Princess Marie-Félix Bonaparte (née Marie-Félix Blanc; 22 December 1859 – 1 August 1882) was a French heiress. Born into a wealthy French bourgeoisie family with financial holdings in Monaco and Germany, she was left with a large inheritance after her father's death. Despite her mother's objections, in 1880, she married Prince Roland Bonaparte, a member of a morganatic branch of the House of Bonaparte. She died from an embolism a month after giving birth to her only child, Princess Marie Bonaparte.
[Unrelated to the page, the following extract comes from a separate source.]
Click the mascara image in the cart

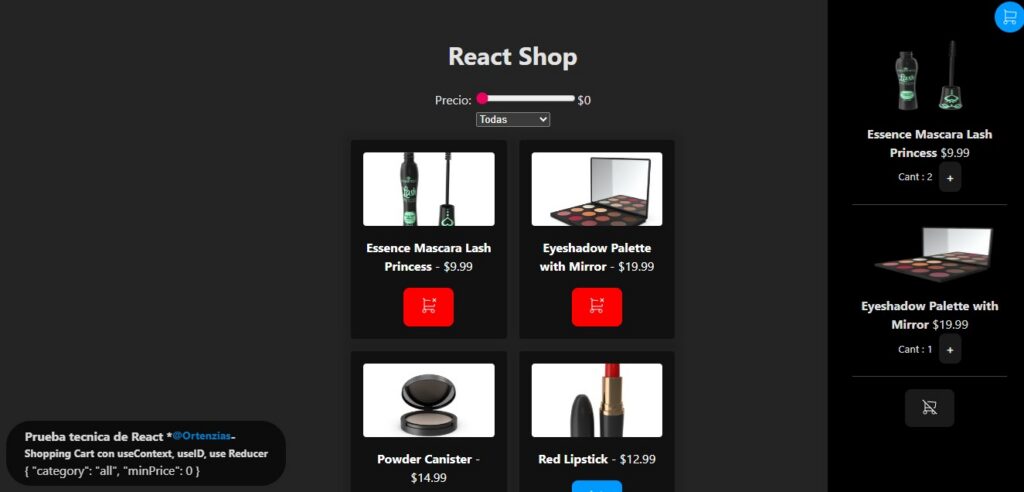[x=929, y=75]
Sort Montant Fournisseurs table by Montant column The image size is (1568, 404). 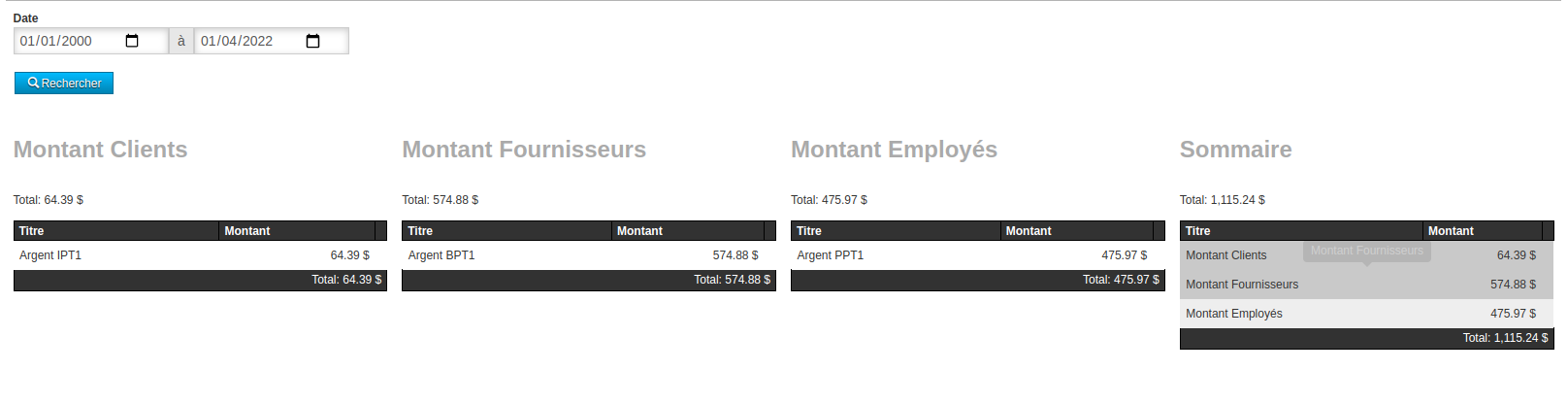click(688, 231)
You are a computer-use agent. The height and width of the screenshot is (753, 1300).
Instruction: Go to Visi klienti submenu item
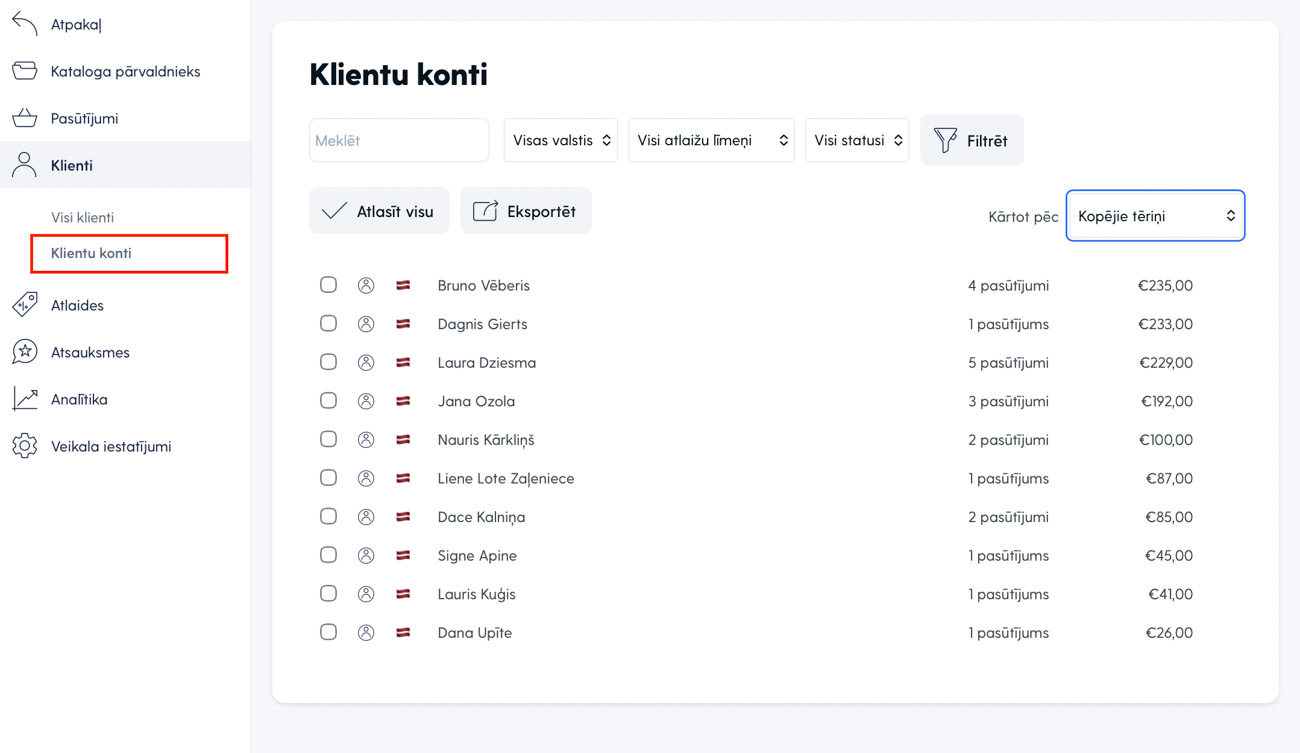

== Early life and family ==
Marie-Félix Blanc was born on 22 December 1859 in Paris to French businessman François Blanc and his second wife, Marie Charlotte Hensel. Her father was the founder of the Société des bains de mer de Monaco and operated multiple casinos, including the Casino de Monte-Carlo in Monaco and the Bad Homburg vor der Höhe Casino in Germany. Her godfather, Count Antoine Bertora, was rumored to be her biological father. She had an older sister, Louise; an older brother, Edmond; and two older half-brothers from her father's first marriage to Madeleine-Victoire Huguelin, Camille and Charles. Her older sister later married Prince Constantine Wincenty Maria Radziwiłł. Her older brother later served as the mayor of La Celle-Saint-Cloud, and her older half brother, Camille, served as mayor of Beausoleil. When she was 18 years old, Blanc's father died, leaving her a vast inheritance.

== Marriage and issue ==
On 18 November 1880, Blanc married Prince Roland Bonaparte at the Church of Saint-Roch in Paris, despite her mother's opposition. Her husband was the son of Prince Pierre-Napoléon Bonaparte and Éléonore-Justine Ruflin, and he was a grandson of Lucien Bonaparte, 1st Prince of Canino and Musignano and Alexandrine de Bleschamp. Her husband was also the grand-nephew of Emperor Napoleon I of France; King Jérôme I of Westphalia; King Joseph I of Spain, Naples and Sicily; King Louis I of Holland; Queen Caroline of Naples; Grand Duchess Elisa of Tuscany, Princess of Lucca and Piombino; and Duchess Pauline of Guastalla. Her mother-in-law, Princess Pierre Bonaparte, reportedly held the Blanc family in low regard, but supported the marriage due to Marie-Félix's large dowry, which included 8,400,000 francs worth of assets and a reversionary right to a 6,000,000 franc trust which her mother held a life-interest in.

Blanc gave birth to her only child, Princess Marie Bonaparte, on 2 July 1882 in Saint-Cloud. Her daughter married Prince George of Greece and Denmark in 1907 and had two children, Prince Peter and Princess Eugénie.

== Death ==
Blanc's health later declined as she suffered from tuberculosis. On 1 August 1882, she died from an embolism. Blanc's death was seven years before her husband succeeded his cousin, Napoléon Charles Bonaparte, as the 6th Prince of Canino and Musignano. She was buried in the Cimetière des Gonards in Versailles, Yvelines.